EXERCISE
Tally the lines of the entries below that hold the word "button", and please give only the total.

* * *

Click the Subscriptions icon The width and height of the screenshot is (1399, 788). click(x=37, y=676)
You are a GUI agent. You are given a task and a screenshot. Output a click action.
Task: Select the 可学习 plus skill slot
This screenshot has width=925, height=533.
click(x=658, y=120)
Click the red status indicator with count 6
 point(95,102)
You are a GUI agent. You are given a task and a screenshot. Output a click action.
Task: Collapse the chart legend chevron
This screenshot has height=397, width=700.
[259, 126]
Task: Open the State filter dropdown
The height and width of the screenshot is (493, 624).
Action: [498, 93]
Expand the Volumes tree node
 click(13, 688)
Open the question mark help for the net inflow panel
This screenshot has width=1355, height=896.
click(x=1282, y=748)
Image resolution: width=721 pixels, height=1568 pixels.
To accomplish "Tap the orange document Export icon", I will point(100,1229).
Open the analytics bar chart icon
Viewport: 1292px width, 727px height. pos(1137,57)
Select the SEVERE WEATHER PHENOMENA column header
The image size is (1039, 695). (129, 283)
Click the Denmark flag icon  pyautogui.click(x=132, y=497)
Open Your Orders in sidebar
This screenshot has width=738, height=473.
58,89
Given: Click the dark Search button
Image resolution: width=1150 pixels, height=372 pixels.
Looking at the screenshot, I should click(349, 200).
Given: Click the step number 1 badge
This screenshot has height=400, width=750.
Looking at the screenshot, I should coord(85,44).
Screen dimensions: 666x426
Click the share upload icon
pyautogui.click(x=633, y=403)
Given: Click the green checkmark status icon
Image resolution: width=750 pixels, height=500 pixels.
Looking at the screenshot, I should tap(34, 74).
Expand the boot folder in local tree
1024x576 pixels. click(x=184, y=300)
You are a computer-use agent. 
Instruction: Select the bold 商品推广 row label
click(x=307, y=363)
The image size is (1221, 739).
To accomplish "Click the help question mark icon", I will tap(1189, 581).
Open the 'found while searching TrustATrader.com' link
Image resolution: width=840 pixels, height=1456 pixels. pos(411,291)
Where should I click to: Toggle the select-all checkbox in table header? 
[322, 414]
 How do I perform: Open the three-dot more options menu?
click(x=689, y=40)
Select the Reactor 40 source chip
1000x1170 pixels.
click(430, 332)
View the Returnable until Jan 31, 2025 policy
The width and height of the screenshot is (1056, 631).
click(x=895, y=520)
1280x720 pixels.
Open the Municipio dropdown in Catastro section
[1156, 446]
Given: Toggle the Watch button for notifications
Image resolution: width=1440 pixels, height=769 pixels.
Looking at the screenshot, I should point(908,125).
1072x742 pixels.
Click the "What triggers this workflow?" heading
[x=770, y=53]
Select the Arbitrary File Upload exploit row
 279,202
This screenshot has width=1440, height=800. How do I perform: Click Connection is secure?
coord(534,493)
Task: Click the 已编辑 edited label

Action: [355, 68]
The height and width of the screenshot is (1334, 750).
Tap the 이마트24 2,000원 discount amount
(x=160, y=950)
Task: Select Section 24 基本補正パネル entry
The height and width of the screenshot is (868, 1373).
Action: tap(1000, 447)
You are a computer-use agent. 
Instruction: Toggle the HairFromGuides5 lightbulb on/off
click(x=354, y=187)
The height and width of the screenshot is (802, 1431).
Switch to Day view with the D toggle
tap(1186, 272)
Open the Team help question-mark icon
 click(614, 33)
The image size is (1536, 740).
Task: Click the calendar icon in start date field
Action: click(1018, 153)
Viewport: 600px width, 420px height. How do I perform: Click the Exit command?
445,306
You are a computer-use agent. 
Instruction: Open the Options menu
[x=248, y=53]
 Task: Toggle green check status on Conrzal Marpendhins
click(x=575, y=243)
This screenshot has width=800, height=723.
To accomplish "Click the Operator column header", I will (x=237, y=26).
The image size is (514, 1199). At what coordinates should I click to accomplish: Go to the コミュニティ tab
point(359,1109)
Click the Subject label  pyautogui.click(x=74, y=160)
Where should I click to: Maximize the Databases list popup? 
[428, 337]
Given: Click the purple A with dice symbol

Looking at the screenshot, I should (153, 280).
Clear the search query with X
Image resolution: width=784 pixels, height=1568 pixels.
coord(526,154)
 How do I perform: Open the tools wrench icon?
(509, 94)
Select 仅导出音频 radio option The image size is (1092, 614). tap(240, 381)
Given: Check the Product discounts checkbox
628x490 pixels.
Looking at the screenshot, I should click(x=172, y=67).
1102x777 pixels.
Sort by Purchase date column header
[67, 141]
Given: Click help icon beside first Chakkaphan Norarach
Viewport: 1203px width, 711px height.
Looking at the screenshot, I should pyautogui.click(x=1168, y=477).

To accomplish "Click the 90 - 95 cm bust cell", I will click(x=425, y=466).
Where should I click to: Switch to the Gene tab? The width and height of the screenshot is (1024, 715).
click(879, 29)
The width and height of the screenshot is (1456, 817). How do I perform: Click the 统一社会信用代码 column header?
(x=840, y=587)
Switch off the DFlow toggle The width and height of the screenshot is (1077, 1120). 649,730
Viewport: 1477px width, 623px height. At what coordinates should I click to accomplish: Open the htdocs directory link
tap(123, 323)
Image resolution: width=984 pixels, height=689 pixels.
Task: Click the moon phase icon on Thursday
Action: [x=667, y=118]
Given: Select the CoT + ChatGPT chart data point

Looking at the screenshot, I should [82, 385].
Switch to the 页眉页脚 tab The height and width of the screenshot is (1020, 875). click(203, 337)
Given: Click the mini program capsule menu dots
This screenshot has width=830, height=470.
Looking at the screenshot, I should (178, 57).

* * *

EXERCISE OUTPUT
2